*** Opening Text passage ***
The King, hearing about this grotesque hypocrisy from 'distressed servants', is so 'angry' at this 'wickedness' (v32) that he 'handed him over to be tortured until he repaid the whole debt' (v34). As the size of the debt was beyond his ability to repay, this was akin to a life sentence in a prison camp without reprieve or possibility of release.

What precisely is his 'wickedness'? Not terrorism, child abuse, genocide, racism, immorality and suchlike, all of which are also 'wicked'. No! His 'evil' is refusing to show a fellow-servant in his debt the same mercy that he had received for a much, much larger debt. Instead of being so overwhelmed, humbled and grateful by this act of grace that it transforms his relationships, he is unwilling to be merciful to other servants. He is a 'wicked hypocrite' who is rightly condemned by the one who had earlier freed him from his debt and the terrible punishment that was due to him by law.

No doubt we, too, are distressed and horrified by the man's scandalous behavior. How could he?

Notice, however, how Jesus draws us into the picture! Who do you and I identify with in the parable? Are we thinking about times that we have experienced forgiveness for wrongs for which we have sought pardon? Or, are we thinking of wrongs that others have done to us and for which they ask our pardon?
*** Closing Text passage ***
**Tasks**:
a – Answer these questions from the passage:
(i) From whom does the King hear about the servant's behavior?
(ii) What does the passage say the man's 'evil' is?
(iii) Who does the passage say draws us into the picture?
b – Write out the part of the passage between "Notice, however, how" and "ask our pardon?", inclusive.
*** Opening Extracted records ***
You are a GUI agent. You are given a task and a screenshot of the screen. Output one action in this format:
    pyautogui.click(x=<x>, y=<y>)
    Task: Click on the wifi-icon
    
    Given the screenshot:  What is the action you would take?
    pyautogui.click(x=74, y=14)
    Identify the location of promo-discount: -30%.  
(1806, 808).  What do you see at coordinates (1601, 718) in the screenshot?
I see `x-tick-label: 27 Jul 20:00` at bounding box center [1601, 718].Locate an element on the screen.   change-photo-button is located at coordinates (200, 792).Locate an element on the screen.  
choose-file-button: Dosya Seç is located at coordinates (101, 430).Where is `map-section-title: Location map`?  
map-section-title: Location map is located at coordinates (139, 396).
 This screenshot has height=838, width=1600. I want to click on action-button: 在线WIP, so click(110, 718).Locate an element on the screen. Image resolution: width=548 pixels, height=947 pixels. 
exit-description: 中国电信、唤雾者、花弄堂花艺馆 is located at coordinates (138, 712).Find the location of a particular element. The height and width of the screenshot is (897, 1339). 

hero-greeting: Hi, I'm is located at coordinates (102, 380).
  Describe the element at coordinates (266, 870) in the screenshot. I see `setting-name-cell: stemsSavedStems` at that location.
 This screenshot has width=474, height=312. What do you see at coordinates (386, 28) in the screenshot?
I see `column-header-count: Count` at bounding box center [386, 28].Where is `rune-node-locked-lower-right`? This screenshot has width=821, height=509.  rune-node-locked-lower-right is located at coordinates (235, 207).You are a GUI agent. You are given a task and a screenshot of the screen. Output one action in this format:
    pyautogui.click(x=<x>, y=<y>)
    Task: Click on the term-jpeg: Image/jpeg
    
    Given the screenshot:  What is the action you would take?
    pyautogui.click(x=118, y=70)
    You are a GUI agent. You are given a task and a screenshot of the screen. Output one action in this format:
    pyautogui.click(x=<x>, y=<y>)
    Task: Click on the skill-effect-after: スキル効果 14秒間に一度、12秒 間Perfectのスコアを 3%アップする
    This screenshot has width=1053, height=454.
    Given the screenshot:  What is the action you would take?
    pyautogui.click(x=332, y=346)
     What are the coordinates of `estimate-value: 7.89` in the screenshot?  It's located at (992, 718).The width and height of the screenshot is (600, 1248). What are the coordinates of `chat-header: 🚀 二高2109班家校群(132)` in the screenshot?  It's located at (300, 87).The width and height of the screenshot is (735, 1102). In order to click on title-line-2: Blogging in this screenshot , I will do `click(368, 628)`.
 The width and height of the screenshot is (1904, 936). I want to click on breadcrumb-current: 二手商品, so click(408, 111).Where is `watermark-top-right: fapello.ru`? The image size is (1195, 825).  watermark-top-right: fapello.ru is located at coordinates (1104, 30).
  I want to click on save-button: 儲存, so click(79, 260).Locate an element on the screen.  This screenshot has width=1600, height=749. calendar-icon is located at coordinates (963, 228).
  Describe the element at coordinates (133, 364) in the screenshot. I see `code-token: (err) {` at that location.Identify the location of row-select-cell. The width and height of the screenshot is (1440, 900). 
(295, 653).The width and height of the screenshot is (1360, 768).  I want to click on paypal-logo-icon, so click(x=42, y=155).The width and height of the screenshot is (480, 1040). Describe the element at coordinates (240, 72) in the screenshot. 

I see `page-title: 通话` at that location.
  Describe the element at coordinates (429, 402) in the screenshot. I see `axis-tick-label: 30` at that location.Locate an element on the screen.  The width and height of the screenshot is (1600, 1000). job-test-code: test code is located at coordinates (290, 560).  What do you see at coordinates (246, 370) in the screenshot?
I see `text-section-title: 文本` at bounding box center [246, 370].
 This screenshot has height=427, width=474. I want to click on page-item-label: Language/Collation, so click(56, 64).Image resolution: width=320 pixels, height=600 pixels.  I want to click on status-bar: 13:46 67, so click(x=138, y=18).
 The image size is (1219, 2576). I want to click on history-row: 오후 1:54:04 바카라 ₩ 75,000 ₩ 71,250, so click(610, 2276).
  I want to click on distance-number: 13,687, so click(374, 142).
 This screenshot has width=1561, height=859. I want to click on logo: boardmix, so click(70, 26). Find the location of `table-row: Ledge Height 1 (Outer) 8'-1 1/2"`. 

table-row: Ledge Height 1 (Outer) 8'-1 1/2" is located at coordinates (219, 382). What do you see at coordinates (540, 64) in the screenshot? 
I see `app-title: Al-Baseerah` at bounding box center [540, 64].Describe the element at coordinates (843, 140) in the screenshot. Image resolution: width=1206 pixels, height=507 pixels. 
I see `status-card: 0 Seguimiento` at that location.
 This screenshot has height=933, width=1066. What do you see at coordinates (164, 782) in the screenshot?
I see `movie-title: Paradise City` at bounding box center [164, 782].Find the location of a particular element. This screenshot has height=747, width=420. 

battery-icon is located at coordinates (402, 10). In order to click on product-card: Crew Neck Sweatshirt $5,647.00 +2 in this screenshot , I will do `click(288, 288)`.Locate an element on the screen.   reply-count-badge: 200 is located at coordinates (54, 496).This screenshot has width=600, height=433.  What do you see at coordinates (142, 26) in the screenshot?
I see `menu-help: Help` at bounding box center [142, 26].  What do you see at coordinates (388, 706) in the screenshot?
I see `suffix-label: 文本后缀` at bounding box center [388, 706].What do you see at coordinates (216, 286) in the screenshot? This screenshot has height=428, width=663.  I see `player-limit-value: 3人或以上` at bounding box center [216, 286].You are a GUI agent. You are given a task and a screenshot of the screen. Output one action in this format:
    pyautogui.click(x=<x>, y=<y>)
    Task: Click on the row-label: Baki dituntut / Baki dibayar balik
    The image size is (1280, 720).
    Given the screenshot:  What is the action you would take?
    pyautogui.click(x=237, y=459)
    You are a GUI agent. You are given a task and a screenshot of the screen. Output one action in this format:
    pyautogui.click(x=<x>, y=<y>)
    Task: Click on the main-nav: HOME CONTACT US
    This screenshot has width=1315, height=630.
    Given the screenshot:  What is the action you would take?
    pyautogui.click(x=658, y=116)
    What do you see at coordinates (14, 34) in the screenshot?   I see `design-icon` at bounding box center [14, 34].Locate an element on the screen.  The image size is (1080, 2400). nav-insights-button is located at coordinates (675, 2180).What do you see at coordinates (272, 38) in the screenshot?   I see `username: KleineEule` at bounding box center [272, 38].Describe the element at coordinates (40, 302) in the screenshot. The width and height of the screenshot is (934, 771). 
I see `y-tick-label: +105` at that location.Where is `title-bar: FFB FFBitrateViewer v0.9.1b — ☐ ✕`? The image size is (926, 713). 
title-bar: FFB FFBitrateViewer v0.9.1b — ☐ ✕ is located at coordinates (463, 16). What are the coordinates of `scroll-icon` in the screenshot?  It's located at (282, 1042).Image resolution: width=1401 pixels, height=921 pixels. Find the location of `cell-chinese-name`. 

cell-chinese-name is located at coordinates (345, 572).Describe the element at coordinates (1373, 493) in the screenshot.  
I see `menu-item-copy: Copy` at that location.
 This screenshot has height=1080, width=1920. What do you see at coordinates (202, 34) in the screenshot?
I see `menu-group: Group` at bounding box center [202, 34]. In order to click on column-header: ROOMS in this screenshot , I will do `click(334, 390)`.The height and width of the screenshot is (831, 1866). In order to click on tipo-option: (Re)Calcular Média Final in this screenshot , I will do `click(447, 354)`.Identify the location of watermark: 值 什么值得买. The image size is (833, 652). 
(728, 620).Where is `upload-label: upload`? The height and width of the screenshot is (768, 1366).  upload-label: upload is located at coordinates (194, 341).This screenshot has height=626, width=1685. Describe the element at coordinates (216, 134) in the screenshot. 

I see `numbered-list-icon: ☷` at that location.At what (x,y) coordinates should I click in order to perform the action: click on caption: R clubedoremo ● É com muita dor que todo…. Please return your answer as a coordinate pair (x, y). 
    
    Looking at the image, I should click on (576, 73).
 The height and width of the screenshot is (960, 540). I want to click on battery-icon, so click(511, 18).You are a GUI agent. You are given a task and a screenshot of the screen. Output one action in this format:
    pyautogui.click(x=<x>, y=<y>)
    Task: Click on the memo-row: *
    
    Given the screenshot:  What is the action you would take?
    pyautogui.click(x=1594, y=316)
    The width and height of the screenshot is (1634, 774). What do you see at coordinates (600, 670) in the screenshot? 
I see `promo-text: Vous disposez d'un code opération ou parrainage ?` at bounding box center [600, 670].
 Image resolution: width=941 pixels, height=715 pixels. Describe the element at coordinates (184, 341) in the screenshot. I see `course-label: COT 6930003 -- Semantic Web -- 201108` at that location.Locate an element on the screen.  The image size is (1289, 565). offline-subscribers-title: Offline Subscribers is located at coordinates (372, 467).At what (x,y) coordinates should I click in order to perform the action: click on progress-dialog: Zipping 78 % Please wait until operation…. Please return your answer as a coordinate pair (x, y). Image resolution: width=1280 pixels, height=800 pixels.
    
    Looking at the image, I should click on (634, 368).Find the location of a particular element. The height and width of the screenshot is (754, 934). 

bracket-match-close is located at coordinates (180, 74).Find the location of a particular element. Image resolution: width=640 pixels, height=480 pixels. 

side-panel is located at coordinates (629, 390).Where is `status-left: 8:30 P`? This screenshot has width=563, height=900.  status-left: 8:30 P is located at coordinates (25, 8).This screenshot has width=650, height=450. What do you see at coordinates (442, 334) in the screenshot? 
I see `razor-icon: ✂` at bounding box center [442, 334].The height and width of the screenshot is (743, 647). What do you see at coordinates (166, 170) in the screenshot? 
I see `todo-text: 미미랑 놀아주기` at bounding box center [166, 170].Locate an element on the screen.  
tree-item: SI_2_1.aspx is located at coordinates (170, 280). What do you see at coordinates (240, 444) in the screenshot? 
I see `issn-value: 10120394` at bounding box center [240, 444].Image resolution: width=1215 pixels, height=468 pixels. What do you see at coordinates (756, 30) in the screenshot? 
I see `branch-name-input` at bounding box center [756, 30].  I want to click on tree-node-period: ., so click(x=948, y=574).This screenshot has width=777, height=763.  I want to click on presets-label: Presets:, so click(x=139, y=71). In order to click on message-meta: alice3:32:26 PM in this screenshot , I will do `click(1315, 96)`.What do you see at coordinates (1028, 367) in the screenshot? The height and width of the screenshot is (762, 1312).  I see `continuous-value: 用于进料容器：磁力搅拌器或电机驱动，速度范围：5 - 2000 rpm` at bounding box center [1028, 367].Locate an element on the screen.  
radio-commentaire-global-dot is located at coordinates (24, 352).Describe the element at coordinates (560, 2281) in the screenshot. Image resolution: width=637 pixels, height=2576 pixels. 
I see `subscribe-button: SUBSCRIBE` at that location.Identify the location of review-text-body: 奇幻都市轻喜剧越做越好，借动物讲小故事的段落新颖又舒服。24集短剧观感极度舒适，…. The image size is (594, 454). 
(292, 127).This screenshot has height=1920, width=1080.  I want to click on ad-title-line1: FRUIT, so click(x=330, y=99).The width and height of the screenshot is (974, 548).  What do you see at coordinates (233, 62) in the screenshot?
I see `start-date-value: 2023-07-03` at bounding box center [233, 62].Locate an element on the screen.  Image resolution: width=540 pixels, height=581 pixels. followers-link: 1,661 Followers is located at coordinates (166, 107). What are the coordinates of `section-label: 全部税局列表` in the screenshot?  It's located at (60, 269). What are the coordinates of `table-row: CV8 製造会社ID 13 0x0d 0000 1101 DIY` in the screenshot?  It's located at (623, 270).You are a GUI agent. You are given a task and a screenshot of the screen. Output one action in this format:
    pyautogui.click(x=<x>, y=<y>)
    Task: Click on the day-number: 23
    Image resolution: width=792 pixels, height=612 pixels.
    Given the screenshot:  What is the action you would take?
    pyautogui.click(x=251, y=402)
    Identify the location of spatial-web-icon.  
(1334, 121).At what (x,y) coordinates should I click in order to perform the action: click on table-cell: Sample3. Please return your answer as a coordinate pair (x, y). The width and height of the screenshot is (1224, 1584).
*** Closing Extracted records ***
**Results for the exercise**:
a –
(i) From 'distressed servants'.
(ii) Refusing to show a fellow-servant in his debt the same mercy that he had received for a much, much larger debt.
(iii) Jesus.

b –
Notice, however, how Jesus draws us into the picture! Who do you and I identify with in the parable? Are we thinking about times that we have experienced forgiveness for wrongs for which we have sought pardon? Or, are we thinking of wrongs that others have done to us and for which they ask our pardon?